Inside the bank's Beijing office, a map of China hangs from the wall near Mr. Scales' desk. The country is covered in a mass of red lines that overwhelm the eastern half and coast, like intricate blood vessels running through the body. Each red stroke represents a new train line either planned or currently under construction, in a maze of infrastructure that will double China's rail network. By 2020, the country plans a rail system of 120,000 kilometers. The world's fourth-busiest passenger lines and second-busiest rail carrier, where passenger traffic doubled from 1997-2007, is working to build a new system to meet demands that have outpaced supply for years.
In the plans: a new dedicated passenger line from Beijing to Guangzhou that will travel 300 kilometers per hour; and speedy coastal routes connecting Ningbo, the second-busiest shipping port, to all eastern points as far as south as Shenzhen.
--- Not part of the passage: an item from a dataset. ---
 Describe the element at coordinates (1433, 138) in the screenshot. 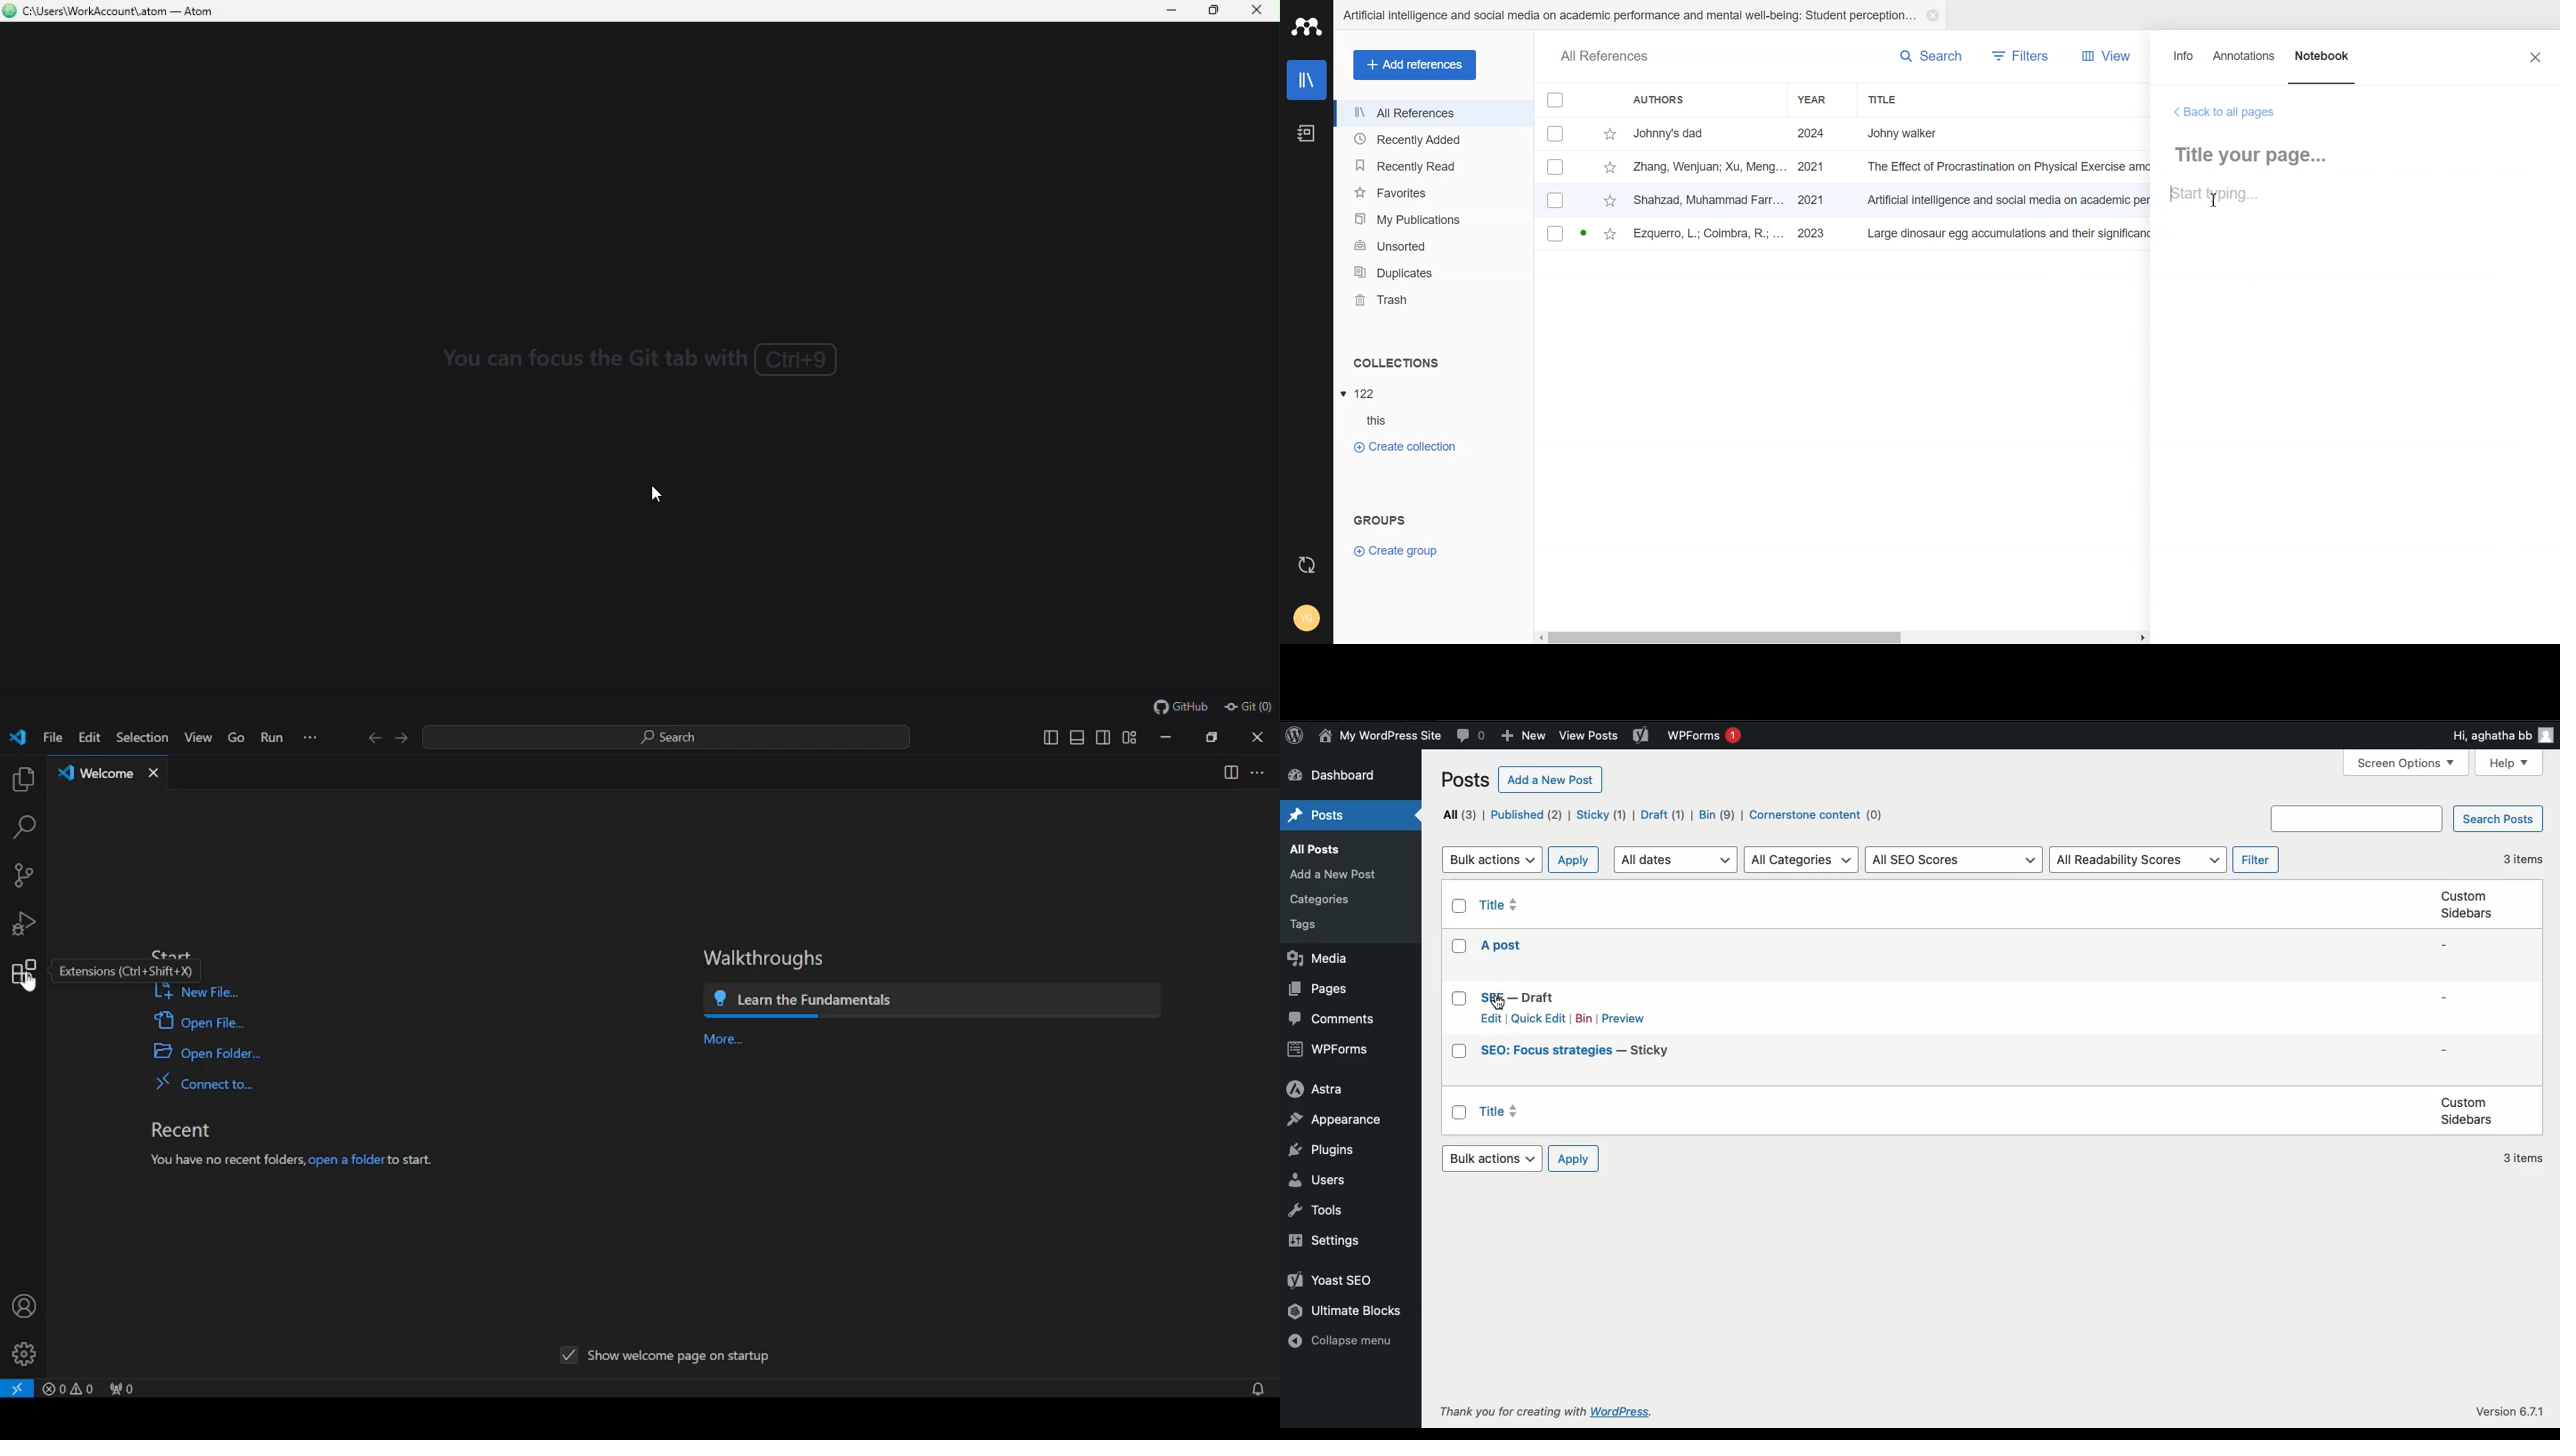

A new line traverses the northeast, connecting major cities across the rust belt with Beijing, while two big east-west arteries transect China at the middle.
Most of the projects have been in planning stages for years, on hold as China grappled with concerns about its booming economy overheating. Last fall, the onset of the global financial crisis put those fears on ice and in November, the government unveiled plans for a two-year, $587 billion spending spree to rejuvenate the economy. Most of the stimulus was not new projects, but rather previously planned public-works endeavors that could be fast-tracked to final approval.
When the stimulus plans came through, expanding China's rail networks was a pillar of the plans for economic development. The real impact of China's stimulus spending is still in question, with a recent central government audit showing that only 48% of local governments had raised adequate matching funds. Yet the scope of the massive and intricate network of rail projects, if they proceed as planned, will change the face of the nation.
"This will never be repeated in the history of the world. Never," said Mr. Scales, with a certain amount of awe.